Cleansing should be done several times per day using water or damp tissues and drying off completely afterward [29,30,31]. Removal of skin tags to ease the management of hygiene could be performed, however, patients should be carefully selected [4, 6, 32]. Excessive wiping and scrubbing of the perianal area should be avoided, especially with soaps, as it causes further mechanical damage and irritation. It is necessary to avoid humidity in the perianal region, so synthetic tight-fitting underwear should not be worn. Additionally, cornstarch powder or talc can be used to absorb excessive moisture . The patient should be counseled to eliminate possibly irritating laundry detergents and perfumes. The patient should avoid coffee, coke, citrus, chocolate, alcohol, dairy products, tomatoes and spicy food [6, 19]. An addition of a high-fiber diet with fiber supplementation is recommended to absorb excessive moisture from the stool and reduce the incidence of occult fecal seepage. In cases when fiber only is not enough, antidiarrheal medicine such as loperamide can be prescribed .
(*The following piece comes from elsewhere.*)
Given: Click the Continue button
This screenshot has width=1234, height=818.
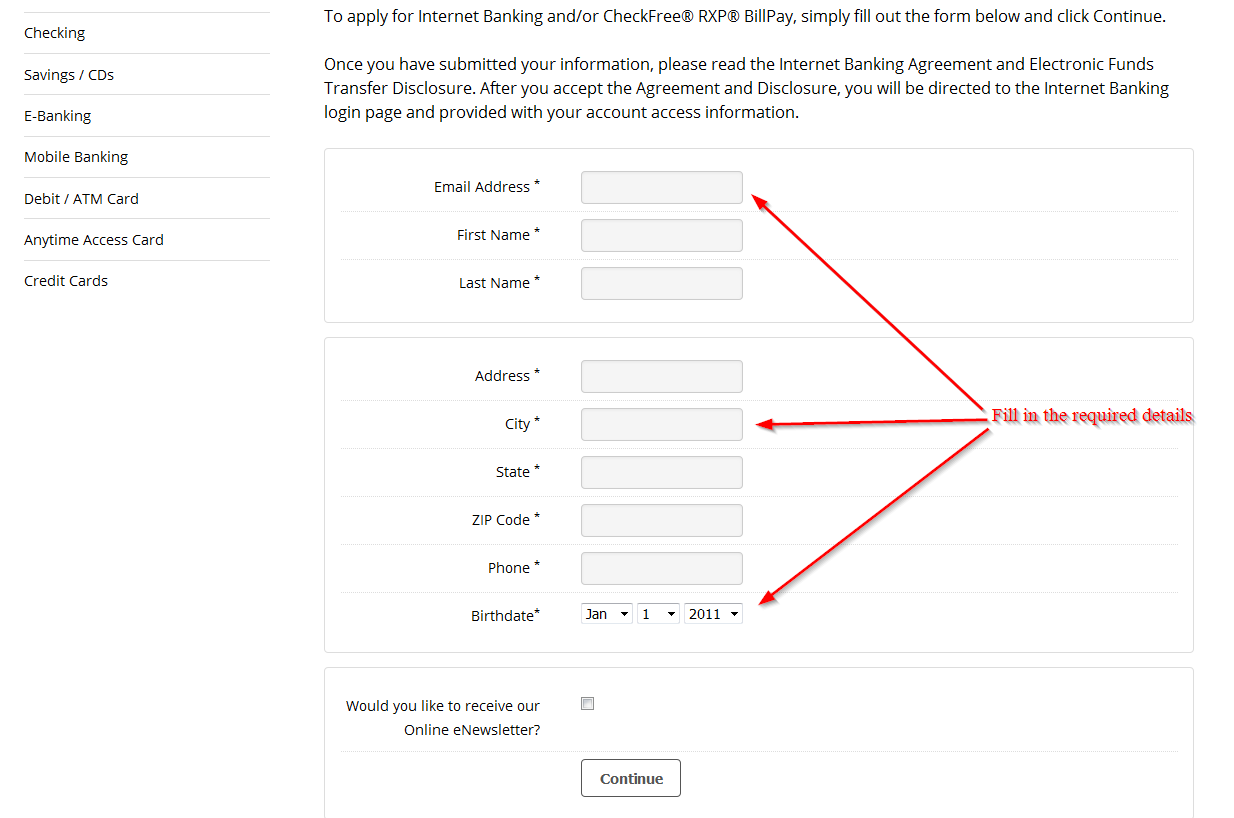Looking at the screenshot, I should pos(631,778).
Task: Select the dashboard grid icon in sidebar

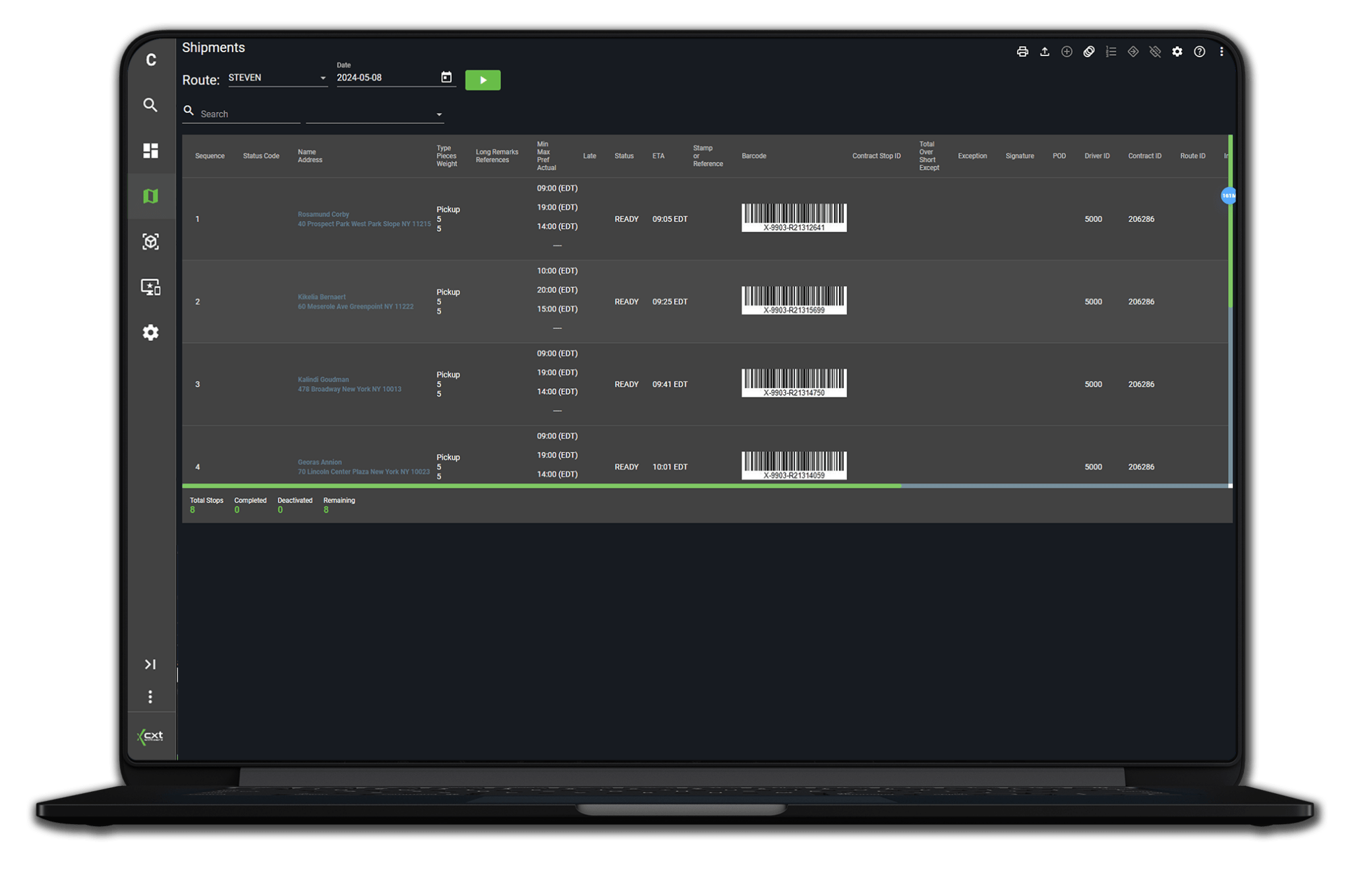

Emollients and barrier creams are key to pruritus treatment and should be used after cleansing . A pilot study by Tomi et al. included 28 patients to evaluate the efficacy of a film forming acrylate cream (Cavilon™ Durable Barrier Cream) for alleviating anal pruritus symptoms . They used the Anal Pruritus Life Quality Index and concluded that the cream had a significant quality of life improvement. However, as the study was funded by the manufacturer of the cream, results should be critically appraised. Moreover, creams containing menthol can have an anti-pruritic effect [33, 34]. Another possible topical option is a mild steroid ointment (1% hydrocortisone). A randomized controlled cross-over trial proved its effectiveness, as after 2 weeks of treatment with a 1% hydrocortisone ointment, 68% and 75% of patients had itch reduction and quality of life improvement, respectively . The use of more potent steroids or prolonged use of may eventually lead to dermal atrophy and worsen the condition [4, 10, 33]. In a randomized double-blind cross-over trial that enrolled 21 patients the use of 0.1% topical tacrolimus ointment managed to significantly decrease the itch intensity and frequency and resulted in symptom reduction in 68% of the patients 2 weeks after treatment It should be noted that the use of tacrolimus ointment did have a positive effect on the Dermatology Life Quality index, however the difference when compared to the placebo group was not significant . The use of the other topical immunomodulator pimecrolimus was never investigated on idiopathic anal pruritus patients, however it is effective in treating itch caused by atopic dermatitis, although, as the literature shows, it is less effective than Tacrolimus [37, 38]. Another topical treatment option is 0.006% Capsaicin cream. After the initial burning sensation it provides desensitization and relief of the symptoms . A study by Lysy et al. determined that the 0.006% concentration was effective in alleviating pruritus ani without the significant burning sensation, which is commonly caused by creams that are more concentrated. Furthermore, they showed in a randomized double-blind cross-over study that 0.006% Capsaicin cream decreased symptoms in 70% of the study cohort and prevented them from recurring .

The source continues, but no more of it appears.